Researchers estimate that between the hours of 10 PM and 2 AM three out of every ten drivers are drunk. More than one-third of these drivers have been drinking at someone else’s home. Nearly 50 percent of the drivers arrested for DUI are social to moderate drinkers. Don’t think that it won’t happen to you. In your lifetime, there’s a 50-50 chance that you’ll be involved in an alcohol-related crash.

Just one alcoholic drink can affect your driving ability because even a small amount of alcohol affects the brain’s functions – particularly vision, judgment, and coordination.

Because alcohol affects your judgment and driving ability, your chances of being in a crash are seven times greater if you drive after drinking than if you drive sober.

Twelve ounces of beer is the same as a shot of liquor or a five-ounce glass of wine.

Only time can decrease intoxication. Coffee, cold showers or exercise will not sober you up.

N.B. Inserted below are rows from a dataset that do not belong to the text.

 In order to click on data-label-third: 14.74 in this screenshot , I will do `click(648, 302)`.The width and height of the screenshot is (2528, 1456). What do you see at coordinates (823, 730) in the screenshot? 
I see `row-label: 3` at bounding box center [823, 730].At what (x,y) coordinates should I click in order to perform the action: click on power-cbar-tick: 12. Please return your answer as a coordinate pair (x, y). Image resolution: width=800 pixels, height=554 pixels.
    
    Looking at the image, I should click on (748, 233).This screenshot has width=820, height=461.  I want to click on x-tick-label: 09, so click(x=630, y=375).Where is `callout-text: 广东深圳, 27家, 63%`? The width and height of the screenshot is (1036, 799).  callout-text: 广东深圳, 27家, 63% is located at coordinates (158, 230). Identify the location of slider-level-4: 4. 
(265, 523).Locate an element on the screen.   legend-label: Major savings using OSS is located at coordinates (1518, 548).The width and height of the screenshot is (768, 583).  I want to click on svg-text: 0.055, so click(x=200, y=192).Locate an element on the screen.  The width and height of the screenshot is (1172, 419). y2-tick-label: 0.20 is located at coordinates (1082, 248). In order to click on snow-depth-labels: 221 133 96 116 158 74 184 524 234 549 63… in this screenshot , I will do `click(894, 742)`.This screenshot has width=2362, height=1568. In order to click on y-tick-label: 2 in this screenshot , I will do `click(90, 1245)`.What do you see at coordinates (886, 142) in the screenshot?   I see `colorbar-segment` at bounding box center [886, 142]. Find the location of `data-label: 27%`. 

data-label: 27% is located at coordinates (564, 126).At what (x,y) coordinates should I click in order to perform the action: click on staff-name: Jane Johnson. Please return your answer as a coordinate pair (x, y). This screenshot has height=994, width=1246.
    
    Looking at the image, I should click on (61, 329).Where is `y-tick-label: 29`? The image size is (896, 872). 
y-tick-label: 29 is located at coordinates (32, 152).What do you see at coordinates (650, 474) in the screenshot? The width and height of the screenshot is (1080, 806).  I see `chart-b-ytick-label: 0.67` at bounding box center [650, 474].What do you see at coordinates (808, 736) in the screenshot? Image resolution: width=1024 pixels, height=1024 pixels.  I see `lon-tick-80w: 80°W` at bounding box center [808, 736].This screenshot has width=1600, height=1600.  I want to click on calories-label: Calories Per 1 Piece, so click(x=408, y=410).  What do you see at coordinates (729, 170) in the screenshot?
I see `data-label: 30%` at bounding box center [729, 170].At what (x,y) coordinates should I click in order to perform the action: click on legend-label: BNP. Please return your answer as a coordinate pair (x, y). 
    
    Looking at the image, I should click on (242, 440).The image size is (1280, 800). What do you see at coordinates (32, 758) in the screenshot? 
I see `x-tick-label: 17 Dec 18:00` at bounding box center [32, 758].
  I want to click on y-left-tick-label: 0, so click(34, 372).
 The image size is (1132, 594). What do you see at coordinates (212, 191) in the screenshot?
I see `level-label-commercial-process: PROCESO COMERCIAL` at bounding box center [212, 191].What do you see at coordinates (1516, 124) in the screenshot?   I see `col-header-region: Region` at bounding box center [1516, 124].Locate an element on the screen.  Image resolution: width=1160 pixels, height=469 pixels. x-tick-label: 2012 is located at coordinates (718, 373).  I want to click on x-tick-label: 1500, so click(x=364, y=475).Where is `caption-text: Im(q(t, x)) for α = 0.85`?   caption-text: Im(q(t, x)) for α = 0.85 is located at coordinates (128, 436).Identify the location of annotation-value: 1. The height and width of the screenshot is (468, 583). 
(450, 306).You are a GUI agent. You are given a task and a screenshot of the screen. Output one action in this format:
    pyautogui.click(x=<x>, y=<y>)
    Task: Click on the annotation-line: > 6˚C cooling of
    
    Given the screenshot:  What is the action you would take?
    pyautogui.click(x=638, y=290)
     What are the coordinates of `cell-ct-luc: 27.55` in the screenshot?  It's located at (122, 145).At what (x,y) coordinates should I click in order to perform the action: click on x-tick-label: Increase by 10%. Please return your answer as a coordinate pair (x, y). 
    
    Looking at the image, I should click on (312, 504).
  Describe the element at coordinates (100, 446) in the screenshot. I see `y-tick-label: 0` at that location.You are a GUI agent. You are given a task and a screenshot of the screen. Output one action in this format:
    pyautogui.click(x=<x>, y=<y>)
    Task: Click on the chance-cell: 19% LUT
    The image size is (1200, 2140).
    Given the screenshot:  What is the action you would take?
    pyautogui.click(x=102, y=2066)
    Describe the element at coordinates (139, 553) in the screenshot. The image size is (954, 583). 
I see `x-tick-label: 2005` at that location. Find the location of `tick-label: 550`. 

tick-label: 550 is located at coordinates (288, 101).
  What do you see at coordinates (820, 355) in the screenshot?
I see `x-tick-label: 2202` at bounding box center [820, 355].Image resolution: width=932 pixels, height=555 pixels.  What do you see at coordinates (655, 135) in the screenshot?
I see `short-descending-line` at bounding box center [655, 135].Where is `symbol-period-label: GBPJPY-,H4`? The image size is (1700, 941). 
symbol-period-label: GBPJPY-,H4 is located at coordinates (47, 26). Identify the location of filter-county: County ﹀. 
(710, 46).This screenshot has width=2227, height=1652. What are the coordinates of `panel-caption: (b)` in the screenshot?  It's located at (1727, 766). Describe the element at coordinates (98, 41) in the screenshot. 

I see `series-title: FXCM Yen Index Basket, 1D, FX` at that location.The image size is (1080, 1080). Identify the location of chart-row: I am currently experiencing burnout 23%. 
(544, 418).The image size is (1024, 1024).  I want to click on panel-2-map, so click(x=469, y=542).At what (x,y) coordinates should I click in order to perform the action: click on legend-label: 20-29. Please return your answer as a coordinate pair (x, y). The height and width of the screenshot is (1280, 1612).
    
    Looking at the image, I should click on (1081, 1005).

Alcohol-related crashes are not accidents. They can be prevented! The only way to avoid the risks of drinking and driving is to decide before you start drinking that you are not going to drive. Remember, alcohol affects judgment. Making the decision not to drive is a lot more difficult after one or two drinks.

Drive to social events in groups of two or more and have the driver agree not to drink.

Combining alcohol with other drugs usually multiplies the effects of both and can have a disastrous effect on your ability to drive. One drink taken when you are on another drug – even an aspirin, or allergy or cold medicine – could have the same effect on your driving ability as drinking several alcoholic beverages.

Read the label before taking any drug or medicine. Look for warnings about side effects. If you’re uncertain about the effects of a drug, ask your pharmacist or doctor for advice. Remember that, while the effects may vary among users, no drug is harmless.